- Born: 1541 Scotland
- Died: 1582 (aged 38–39) Scotland
- Known for: Lady in waiting to Mary, Queen of Scots
- Spouse: John Sempill of Beltrees ​ ​(m. 1565⁠–⁠1579)​
- Children: James Sempill
- Parent(s): Alexander Livingston, 5th Lord Livingston Agnes Douglas

= Mary Livingston =

16th-century Scottish noblewoman

Mary Livingston (c. 1541–1589) was a Scottish noblewoman and childhood companion of Mary, Queen of Scots, one of the famous "Four Marys".

==Life==
Mary Livingston was born around 1541, the daughter of Alexander Livingston, 5th Lord Livingston (c. 1500–1553), and his second wife Agnes Douglas, a daughter of John Douglas, 2nd Earl of Morton.

As a child, she and three other girls of similar age and standing, were chosen by the queen's mother, Mary of Guise, to become one of Queen Mary's ladies-in-waiting. The other three "Marys" were Mary Fleming, Mary Seton and Mary Beaton. Her younger sister Magdalen Livingston was a maid of honour to Mary, Queen of Scots.

===A wedding at Queen Mary's court===
In March 1565, Mary Livingston married John Sempill of Beltrees, a son of Robert Sempill, 3rd Lord Sempill (c. 1505–1576), who had been born in England.

Queen Mary may have given her a present of rubies set in gold for her collar and sleeves. The queen certainly gave her cloth and silver thread for embroidering a gown, a doublet, sleeves, and a skirt, and a bed made from scarlet and black velvet, with embroidered taffeta curtains and silk fringes.

The marriage was celebrated at Court during the Shrove-Tide feast on 5 March, called "Fasterins Eve" in Scotland, and there was a Masque, for which a painter was paid £12 for making props. The diplomat Thomas Randolph called it the "great marriage of this happie Englishman that shall marrie lustie Livingston." Randolph heard of a plan to invite the Earl of Bedford who was Governor of Berwick-upon-Tweed to the wedding because Sempill's mother was English. The Earl of Bedford had not previously visited Edinburgh.

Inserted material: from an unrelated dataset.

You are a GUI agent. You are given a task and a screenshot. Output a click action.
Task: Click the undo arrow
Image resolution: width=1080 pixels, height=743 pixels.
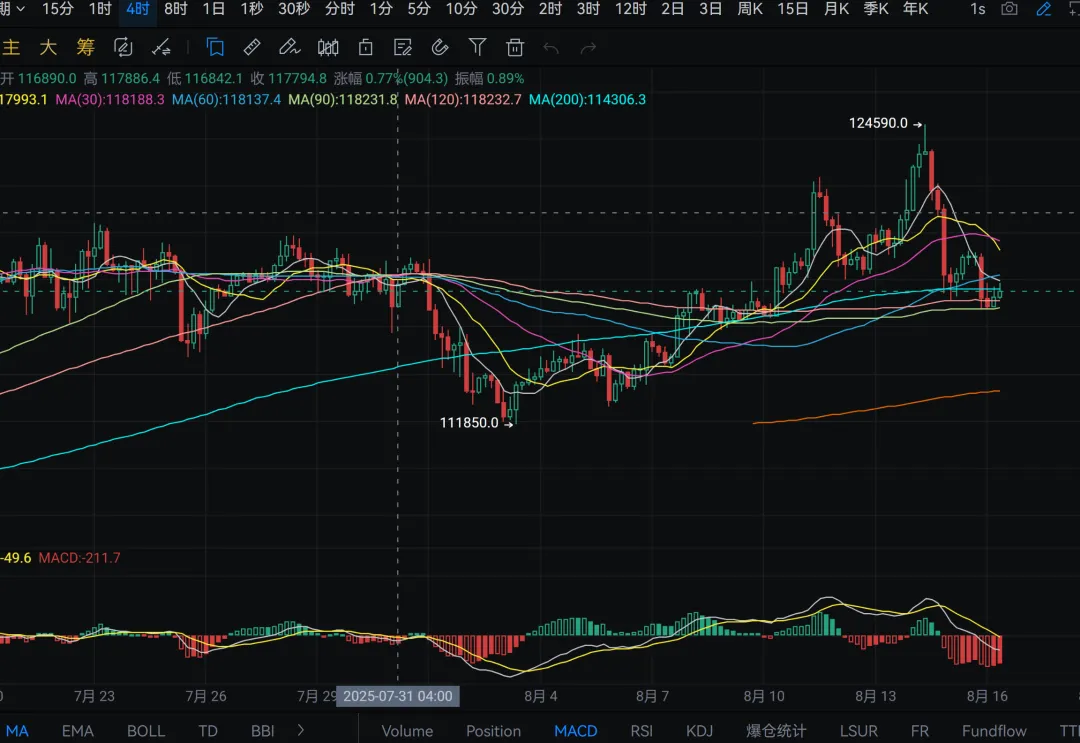tap(550, 48)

The leading preacher of the Scottish Reformation, John Knox, disapproved of Queen Mary's court, and included some remarks on the marriage in his History of the Reformation in Scotland. According to Knox, Sempill was called the "Dancer", and Livingston was known as "Lusty" and pregnant before their wedding. Knox disapproved of grants of lands made by Queen Mary to the couple in 1565 including the barony of Auchtermuchty, rather than given to hard-working administrators. The 19th-century writer Agnes Strickland researched the marriage, noting that it was delayed rather than "shame-hastened" as Knox suggested, and had been discussed in autumn 1564.

===Furs and jewels===
In May 1566 when Queen Mary was pregnant she made inventories of her jewels and wrote who should have them if she died in childbed. Mary Livingston helped her and signed one document as "Marie Leviston".

After Mary, Queen of Scots went to England in 1568, Livingston retained some of her jewels. She sent them with Robert Melville of Murdocairny to her at Bolton Castle. Her husband, John Sempill, was charged by Regent Lennox to return some of the queen's jewels and furs of "martrick" and sable in his wife's keeping, but refused and was imprisoned in Blackness Castle. This fur may have been a zibellino, as several were recorded in Mary's inventories. In October 1573, Robert Melville was questioned about any jewels still in her keeping.

Livingston outlived her husband, and as a widow in January 1582 brought a legal action against Robert, Lord Sempill, over the possession of some lands. She received her pension, an "annalrent," in 1589.

==Family==
Her children included:
- Sir James Sempill (1566–1625/1626), Scottish Ambassador to England from 1591 to 1600.

==In popular culture==
In the 2013-2017 CW television series Reign, the character Lady Kenna, played by Caitlin Stacey is based on Mary Livingston.

In the 2018 film Mary Queen of Scots, Mary Livingston is played by actress Liah O'Prey.